━━ Input records
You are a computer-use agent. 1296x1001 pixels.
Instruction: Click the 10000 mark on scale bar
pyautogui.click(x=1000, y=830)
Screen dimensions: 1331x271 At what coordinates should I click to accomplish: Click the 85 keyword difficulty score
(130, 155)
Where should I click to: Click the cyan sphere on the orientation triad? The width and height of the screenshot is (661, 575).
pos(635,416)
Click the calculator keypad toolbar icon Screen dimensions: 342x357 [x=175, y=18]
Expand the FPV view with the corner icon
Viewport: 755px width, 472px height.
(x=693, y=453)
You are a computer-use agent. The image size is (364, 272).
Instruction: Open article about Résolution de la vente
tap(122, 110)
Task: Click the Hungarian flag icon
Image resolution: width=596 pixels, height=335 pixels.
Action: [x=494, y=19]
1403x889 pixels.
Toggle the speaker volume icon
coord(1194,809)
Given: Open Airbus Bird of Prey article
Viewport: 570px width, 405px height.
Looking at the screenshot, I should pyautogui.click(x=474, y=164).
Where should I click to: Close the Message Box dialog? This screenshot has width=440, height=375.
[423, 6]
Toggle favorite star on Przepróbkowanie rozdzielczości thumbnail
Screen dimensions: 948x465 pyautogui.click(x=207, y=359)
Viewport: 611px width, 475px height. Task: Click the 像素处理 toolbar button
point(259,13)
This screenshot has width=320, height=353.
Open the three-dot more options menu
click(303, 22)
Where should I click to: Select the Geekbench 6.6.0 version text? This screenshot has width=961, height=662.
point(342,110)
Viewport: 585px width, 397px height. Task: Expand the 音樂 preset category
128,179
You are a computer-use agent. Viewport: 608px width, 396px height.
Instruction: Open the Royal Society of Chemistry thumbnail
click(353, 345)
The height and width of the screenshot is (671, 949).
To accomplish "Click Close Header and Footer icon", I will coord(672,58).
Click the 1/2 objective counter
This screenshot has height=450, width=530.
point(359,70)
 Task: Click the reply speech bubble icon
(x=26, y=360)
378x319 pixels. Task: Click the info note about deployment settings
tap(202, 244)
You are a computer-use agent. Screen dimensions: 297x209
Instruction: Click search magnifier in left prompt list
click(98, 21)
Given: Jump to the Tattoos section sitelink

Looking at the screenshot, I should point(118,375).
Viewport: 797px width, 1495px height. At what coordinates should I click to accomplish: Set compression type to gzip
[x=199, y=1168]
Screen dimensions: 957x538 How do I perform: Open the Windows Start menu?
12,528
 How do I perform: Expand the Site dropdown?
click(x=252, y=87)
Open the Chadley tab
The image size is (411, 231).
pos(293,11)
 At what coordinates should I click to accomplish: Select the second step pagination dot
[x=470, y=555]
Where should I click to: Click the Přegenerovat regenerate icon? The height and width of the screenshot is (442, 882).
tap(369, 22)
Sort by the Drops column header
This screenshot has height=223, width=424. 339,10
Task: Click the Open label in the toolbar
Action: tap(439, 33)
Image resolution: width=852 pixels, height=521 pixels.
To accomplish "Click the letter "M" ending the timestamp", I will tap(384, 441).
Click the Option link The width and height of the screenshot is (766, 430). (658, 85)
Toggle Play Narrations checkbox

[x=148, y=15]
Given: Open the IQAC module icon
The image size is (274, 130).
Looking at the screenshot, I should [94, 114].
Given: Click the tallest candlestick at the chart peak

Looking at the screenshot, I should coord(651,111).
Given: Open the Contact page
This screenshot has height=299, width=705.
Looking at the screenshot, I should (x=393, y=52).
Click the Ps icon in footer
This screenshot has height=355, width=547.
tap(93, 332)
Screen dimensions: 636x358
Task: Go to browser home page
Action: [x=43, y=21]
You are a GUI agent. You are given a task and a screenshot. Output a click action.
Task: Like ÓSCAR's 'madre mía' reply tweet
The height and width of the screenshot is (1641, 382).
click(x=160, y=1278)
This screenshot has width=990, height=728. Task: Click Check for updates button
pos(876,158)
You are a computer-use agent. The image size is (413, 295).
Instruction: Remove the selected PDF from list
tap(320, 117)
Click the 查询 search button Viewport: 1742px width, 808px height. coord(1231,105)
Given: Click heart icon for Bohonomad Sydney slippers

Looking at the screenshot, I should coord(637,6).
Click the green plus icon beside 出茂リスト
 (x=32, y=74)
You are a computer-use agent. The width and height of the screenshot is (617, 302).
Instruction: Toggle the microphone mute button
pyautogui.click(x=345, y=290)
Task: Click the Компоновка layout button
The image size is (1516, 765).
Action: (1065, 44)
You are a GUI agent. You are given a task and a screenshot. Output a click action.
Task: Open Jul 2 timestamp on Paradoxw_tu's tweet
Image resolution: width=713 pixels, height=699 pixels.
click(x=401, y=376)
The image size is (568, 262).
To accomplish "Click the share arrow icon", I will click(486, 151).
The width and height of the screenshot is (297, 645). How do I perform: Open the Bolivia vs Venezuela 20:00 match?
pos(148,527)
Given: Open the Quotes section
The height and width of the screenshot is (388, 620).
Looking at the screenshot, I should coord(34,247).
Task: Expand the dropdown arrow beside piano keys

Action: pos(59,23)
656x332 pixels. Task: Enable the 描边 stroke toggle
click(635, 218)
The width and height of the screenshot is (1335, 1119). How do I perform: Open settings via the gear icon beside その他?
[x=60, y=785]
━━━━
Take the listing from the line containing "Task: Click the Компоновка layout button" through the line containing "will click(486, 151).", and write those lines out again, requests included, raising every click coordinate in the answers by 73.

Task: Click the Компоновка layout button
The image size is (1516, 765).
Action: (1138, 117)
You are a GUI agent. You are given a task and a screenshot. Output a click action.
Task: Open Jul 2 timestamp on Paradoxw_tu's tweet
Image resolution: width=713 pixels, height=699 pixels.
click(x=474, y=449)
The image size is (568, 262).
To accomplish "Click the share arrow icon", I will click(559, 224).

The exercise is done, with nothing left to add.